▶ _Extrait du texte_

À propos du verset: » D-ieu tu craindras et tu le serviras », le Ramban écrit: [ et tu le serviras avec ton esprit, c’est-à-dire que tu sois pour lui à tout moment comme un esclave acheté au marché des esclaves servant son maître continuellement considérant le service de son maître comme essentiel et son propre service comme secondaire jusqu’à percevoir ce que les paroles de nos sages: « וכל מעשיך יהיו לשם שמים » » et tous tes actes seront dirigées vers le ciel » jusqu’à ce que même les besoins de ton corps soient dirigées et contrôlées en direction du divin. Manger-boire-dormir et tous tes besoins soient contrôlées pour uniquement renforcer le corps le rendre sain afin d’accéder au service divin et ainsi réaliser la vocation de ce verset « et je ferai tes louanges mon D-ieu tous les instants de ma vie« ]
Explication: tout le but de la vie d’un homme est de remercier et de louer son grand nom béni mais pas comme ce que nous comprenons faussement c’est-à-dire que nous remercions D-ieu du fait même de nous avoir donné la vie, mais au contraire, D-ieu nous a donné la vie afin de le remercier et de le louer. Car ainsi est le fondement de la création: il n’y a pas même un fil de cheveux qui est créé pour lui-même mais son existence et sa nature ne sont que pour servir D-ieu et dévoiler la beauté de l’honneur royal et son harmonie. Il n’y a aucun autre but et finalité à la création si ce n’est de reconnaître sa puissance et l’honneur de sa royauté comme ce que nos maîtres ont enseigné dans les chapitres des pères : » tout ce que D-ieu a créé dans son monde n’a été créé que pour son honneur« .
Le Ramban explique que le but des Mitsvot est de croire en notre D-ieu et de reconnaître qu’il est notre créateur qui est en fait la finalité de la création car il n’y a pas d’autre raison à cette création originale. Le seul désir qu’a le D-ieu supérieur dans ce monde inférieur est que l’homme reconnaisse, perçoive et remercie son D-ieu créateur.

▶ _Données fournies_
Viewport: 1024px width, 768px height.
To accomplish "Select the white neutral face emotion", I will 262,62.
==
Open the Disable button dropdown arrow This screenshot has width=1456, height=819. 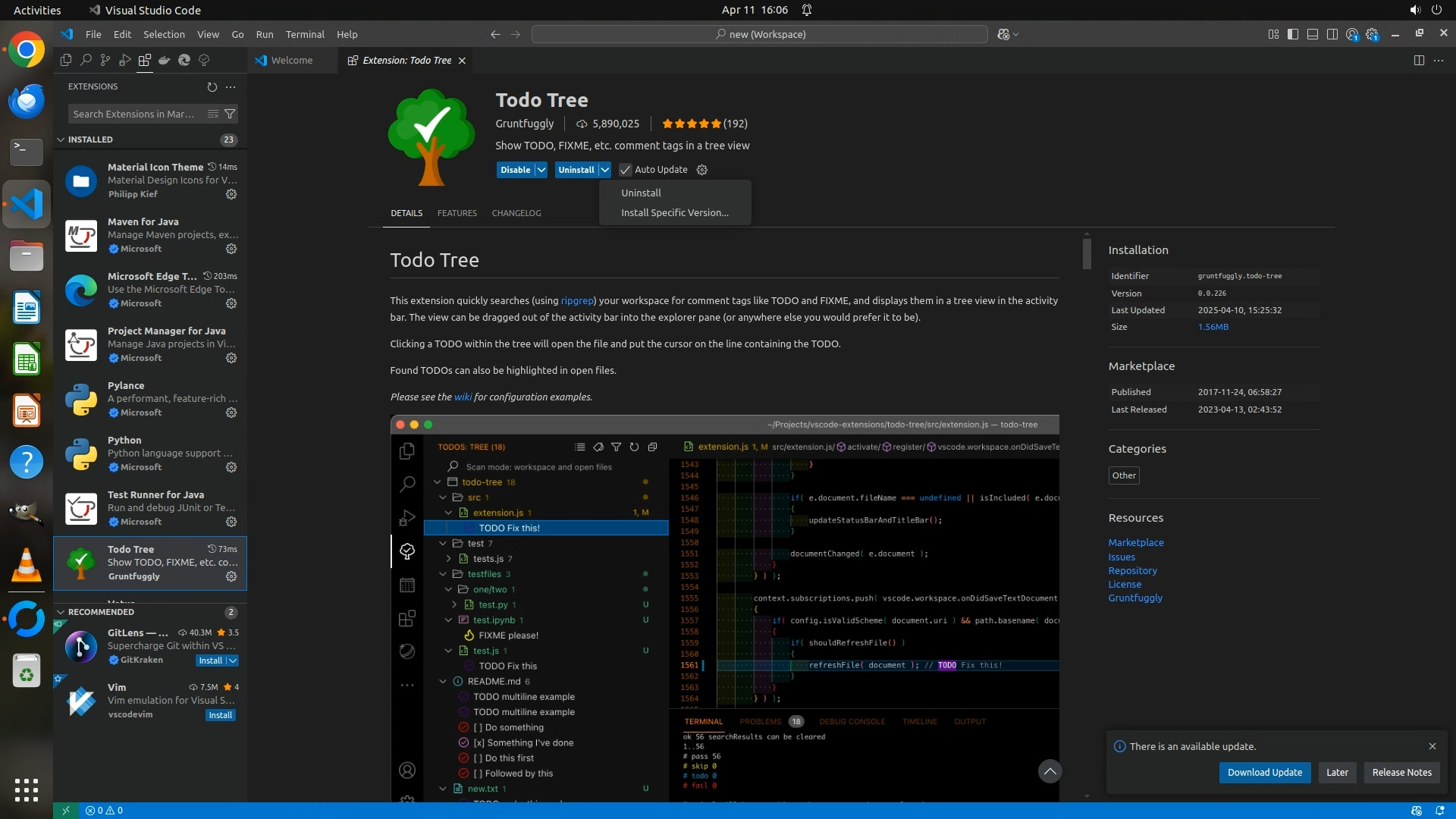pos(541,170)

▶ _Consigne_
Recopiez le passage du texte sur le service divin qui va de « Le Ramban explique » jusqu'à « son D-ieu créateur. », en remplaçant « monde inférieur » par « monde d'ici-bas ».

▶ _Résultat attendu_
Le Ramban explique que le but des Mitsvot est de croire en notre D-ieu et de reconnaître qu’il est notre créateur qui est en fait la finalité de la création car il n’y a pas d’autre raison à cette création originale. Le seul désir qu’a le D-ieu supérieur dans ce monde d'ici-bas est que l’homme reconnaisse, perçoive et remercie son D-ieu créateur.